# Source material
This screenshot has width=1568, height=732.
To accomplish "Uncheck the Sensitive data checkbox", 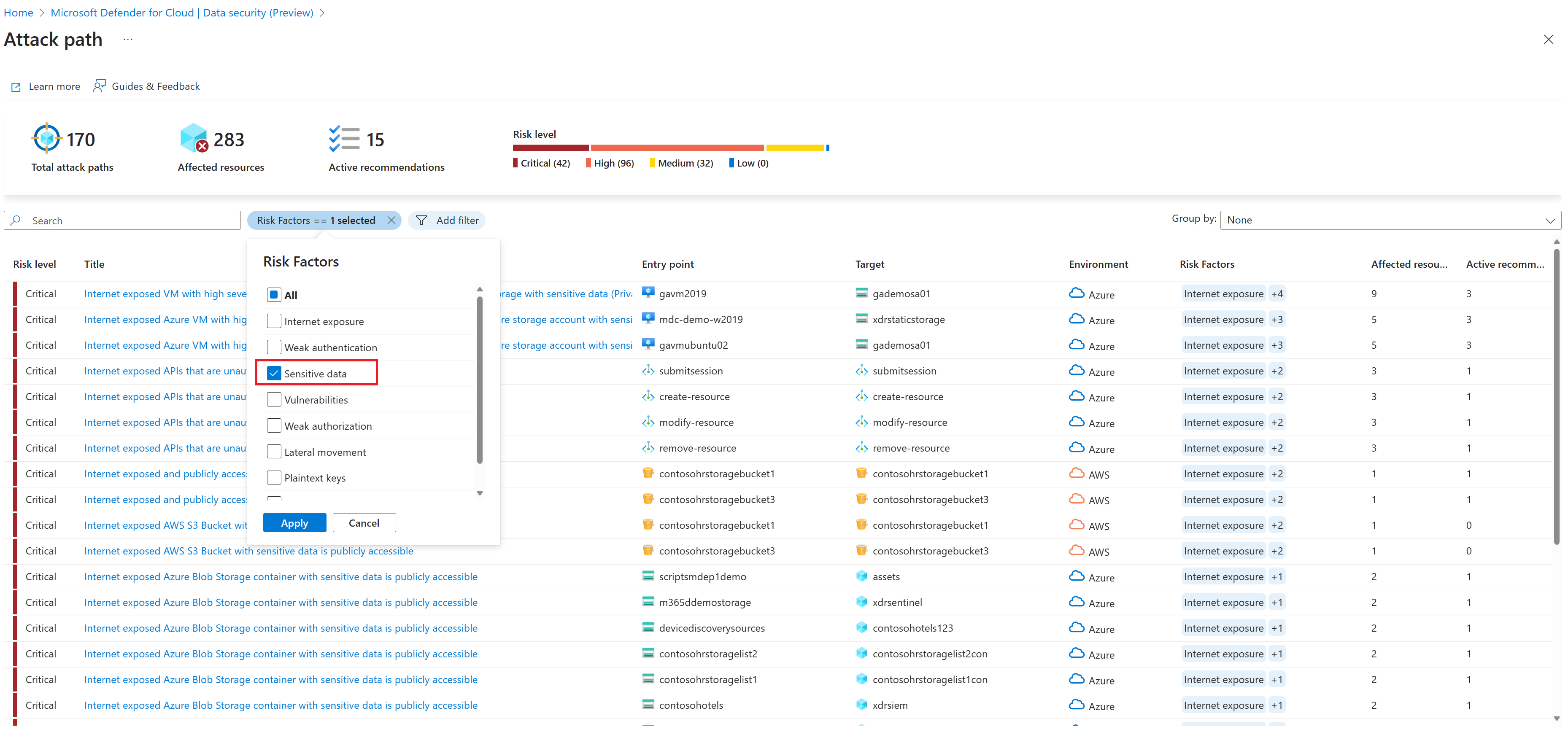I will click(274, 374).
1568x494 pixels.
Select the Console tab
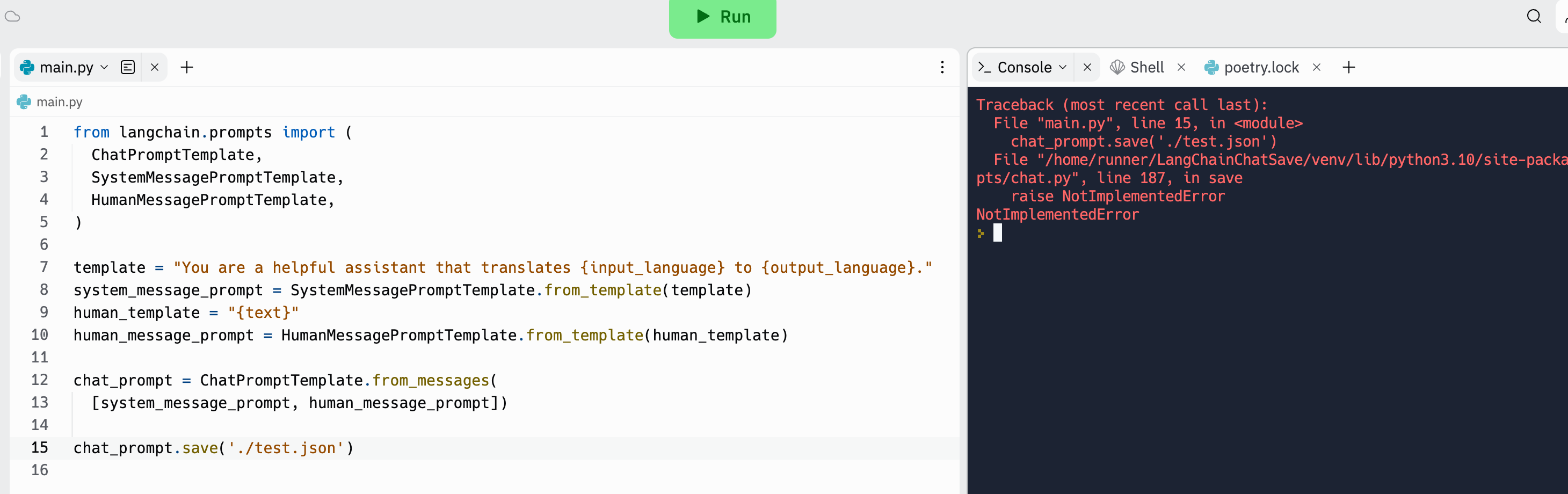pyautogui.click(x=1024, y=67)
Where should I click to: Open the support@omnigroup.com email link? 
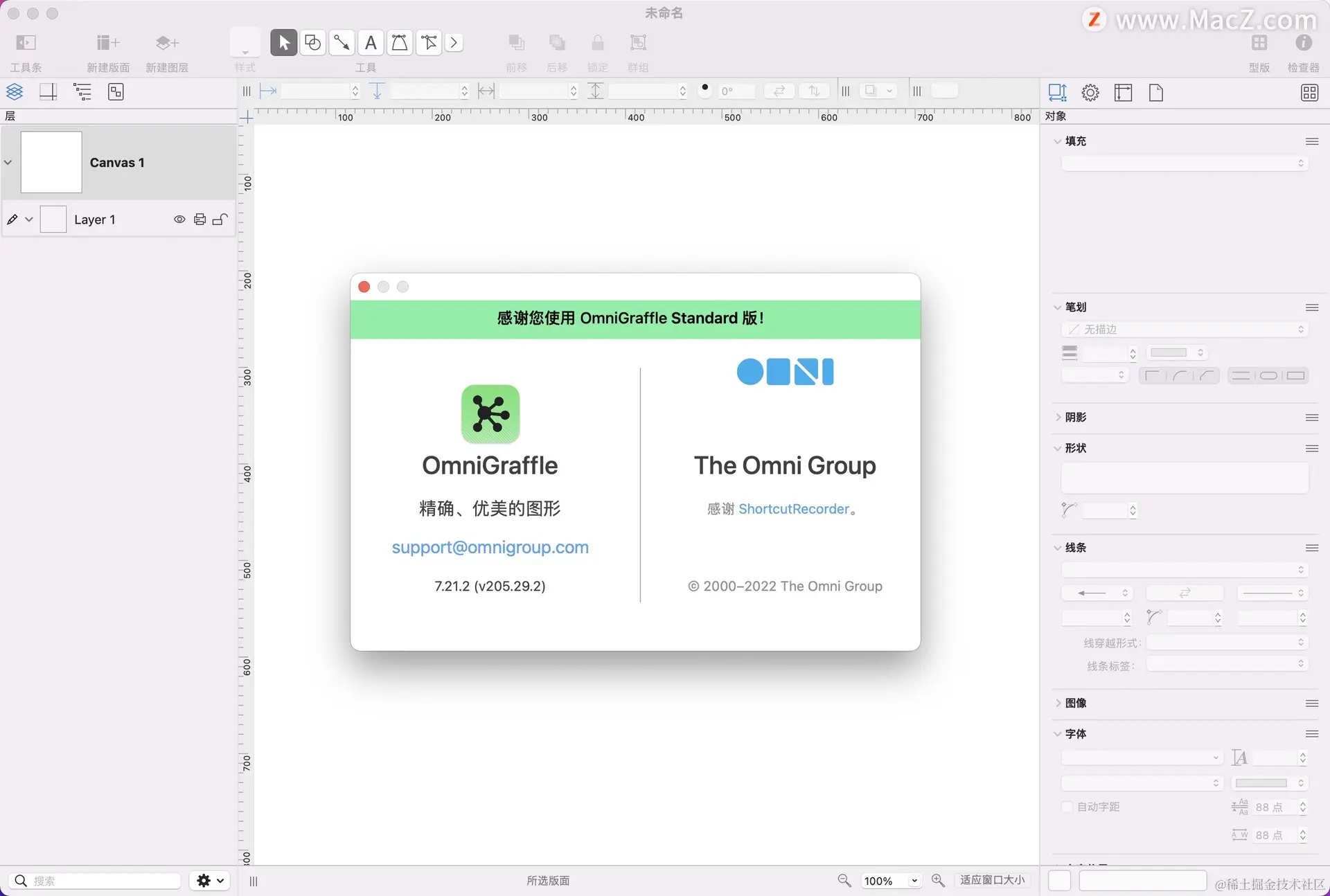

# About this task
The required result is an exact copy of the lines from the line containing "Select the Console tab" through the end of the entries, with every picture left out.

# Response to the exercise
Select the Console tab
pyautogui.click(x=1024, y=67)
Where should I click to: Open the support@omnigroup.com email link? 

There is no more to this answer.